• **SUPPLIED TEXT**
Forgot to include the test program that can be used to check for correct
event reporting, and long-chains/loop trimming code.
- Davide
On Tue, 27 Jan 2009 12:54:38 -0800 (PST) Davide Libenzi <[email protected]> wrote:
>
> The follwing patch fixes a bug inside the epoll's f_op->poll() code, that
> returns POLLIN even though there are no actual ready monitored fds.
> The bug shows up if you add an epoll fd inside another fd container (poll,
> select, epoll).
> The problem is that callback-based wake ups used by epoll, does not carry
> (patches will follow, to fix this) any information about the events
> that actually happened. So the callback code, since it can't call the file*
> ->poll() inside the callback, chains the file* into a ready-list. So, suppose
> you added an fd with EPOLLOUT only, and some data shows up on the fd, the
> file* mapped by the fd will be added into the ready-list (via wakeup
> callback). During normal epoll_wait() use, this condition is sorted out
> at the time we're actually able to call the file*'s f_op->poll().
> Inside the old epoll's f_op->poll() though, only a quick check
> !list_empty(ready-list) was performed, and this could have led to reporting
> POLLIN even though no ready fds would show up at a following epoll_wait().
> In order to correctly report the ready status for an epoll fd, the ready-list
> must be checked to see if any really available fd+event would be ready in
> a following epoll_wait().
> Operation (calling f_op->poll() from inside f_op->poll()) that, like wake ups,
> must be handled with care because of the fact that epoll fds can be added
> to other epoll fds.
One reason why I break up paragraphs like this one when cleaning up
changelogs is so that I can actually read them :(
> fs/eventpoll.c | 510 +++++++++++++++++++++++++++++++++------------------------
> 1 file changed, 304 insertions(+), 206 deletions(-)
Holy cow man, this patch is HUGE! I don't have a clue what it does nor
how it does it. I'd be somewhat scared to merge it into 2.6.29. How
serious is this bug?
Please use checkpatch? The patch attempts to add a large amount of
crap, must notably lots of lines which for some reason start with
space-space-tab-tab-tab. I doubt if you meant to do that (editor brain
damage), and checkpatch's main purpose is to tell you about things
which you didn't mean to do.

• **DATA ROWS**
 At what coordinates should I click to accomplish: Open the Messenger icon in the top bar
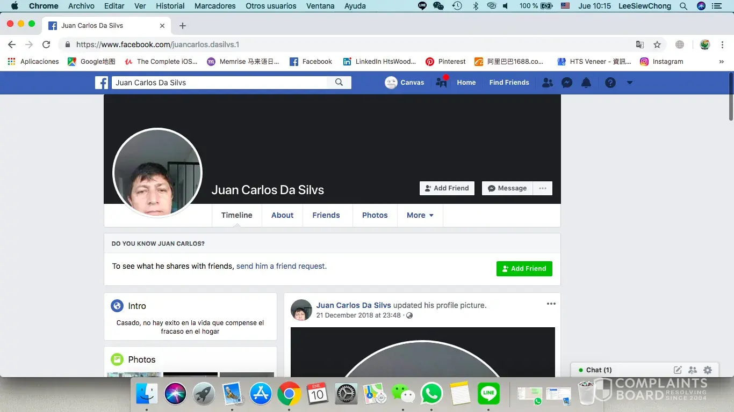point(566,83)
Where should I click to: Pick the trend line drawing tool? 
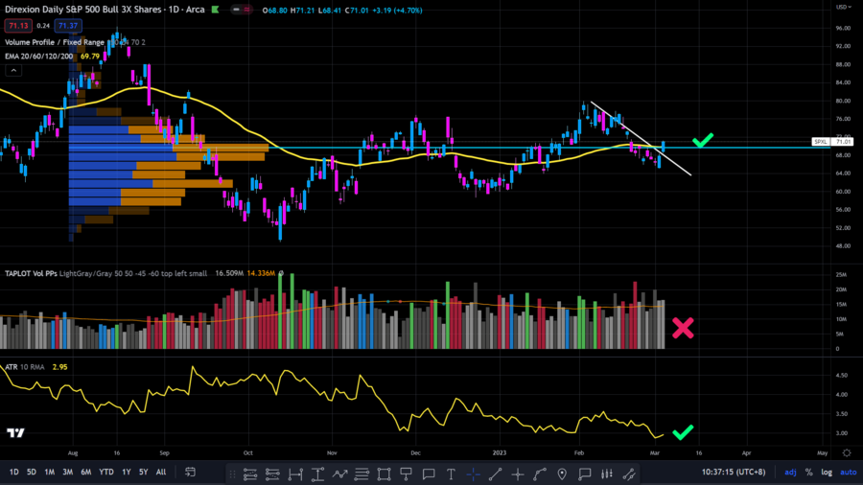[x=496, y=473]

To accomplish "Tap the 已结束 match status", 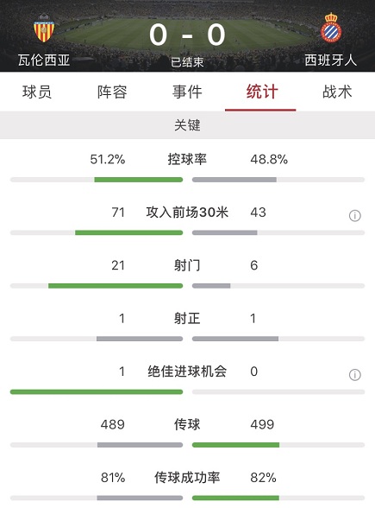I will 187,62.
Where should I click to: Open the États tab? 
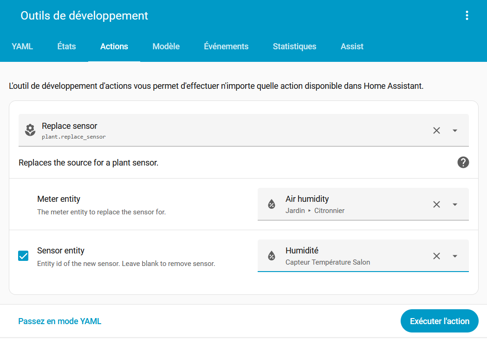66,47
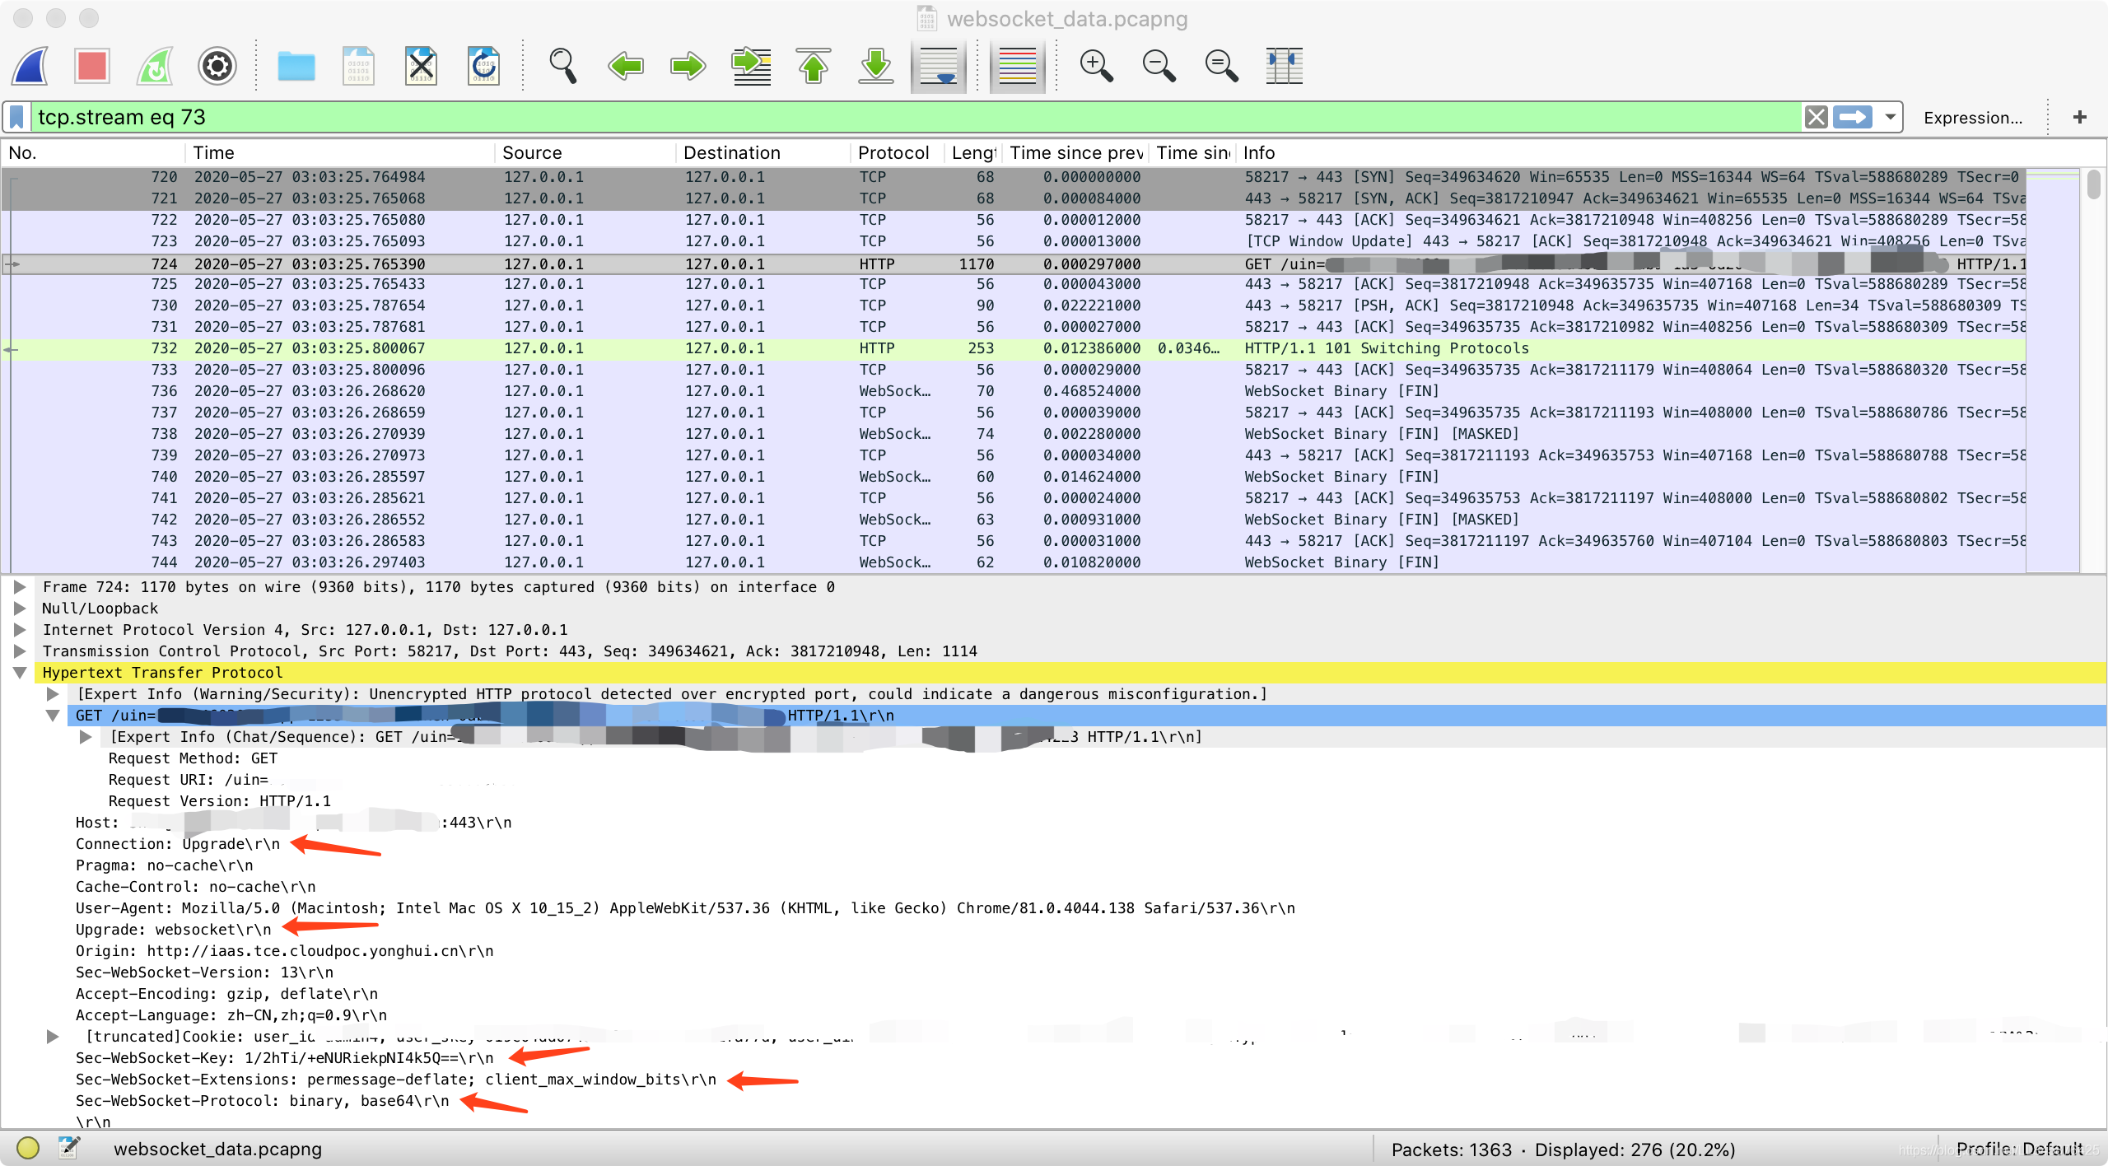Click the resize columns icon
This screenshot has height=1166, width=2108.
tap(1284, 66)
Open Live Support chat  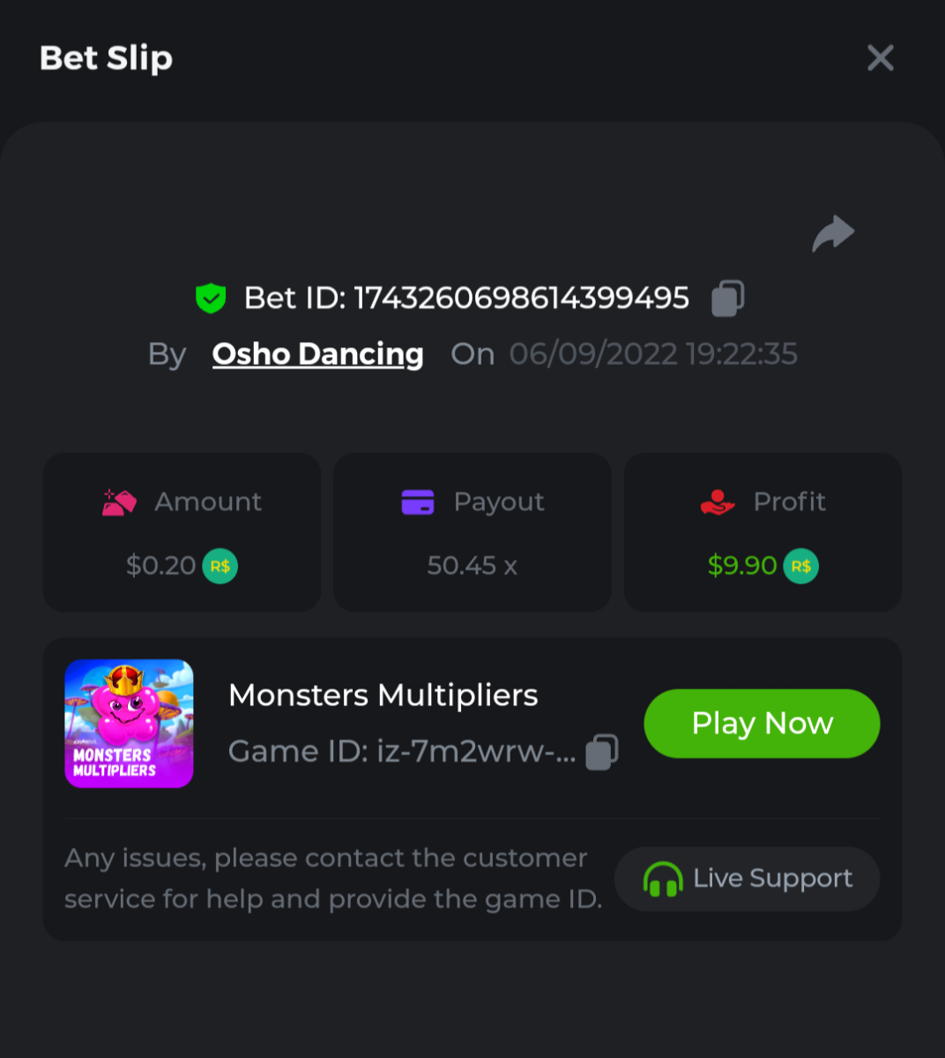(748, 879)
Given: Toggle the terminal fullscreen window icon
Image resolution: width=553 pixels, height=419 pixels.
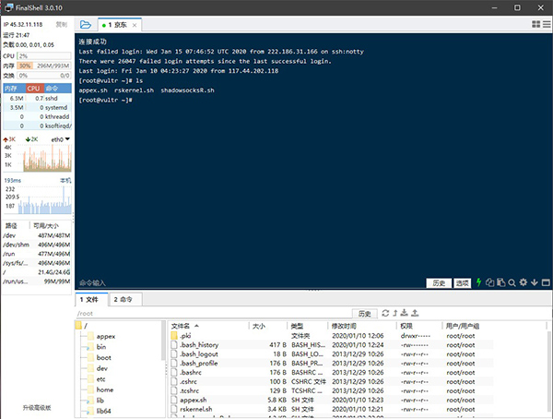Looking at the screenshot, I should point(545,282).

• **TO-DO LIST**
1/ In the epoll patch thread, how many insertions and deletions does the patch make to fs/eventpoll.c?
2/ Please rewrite the records as a numbered list without blank lines, starting with the line containing "Given: Toggle the" and going on through the end of the records, and leave the pictures out.

• **EXERCISE ANSWERS**
1/ 304 insertions and 206 deletions.

2/
1. Given: Toggle the terminal fullscreen window icon
2. Image resolution: width=553 pixels, height=419 pixels.
3. Looking at the screenshot, I should point(545,282).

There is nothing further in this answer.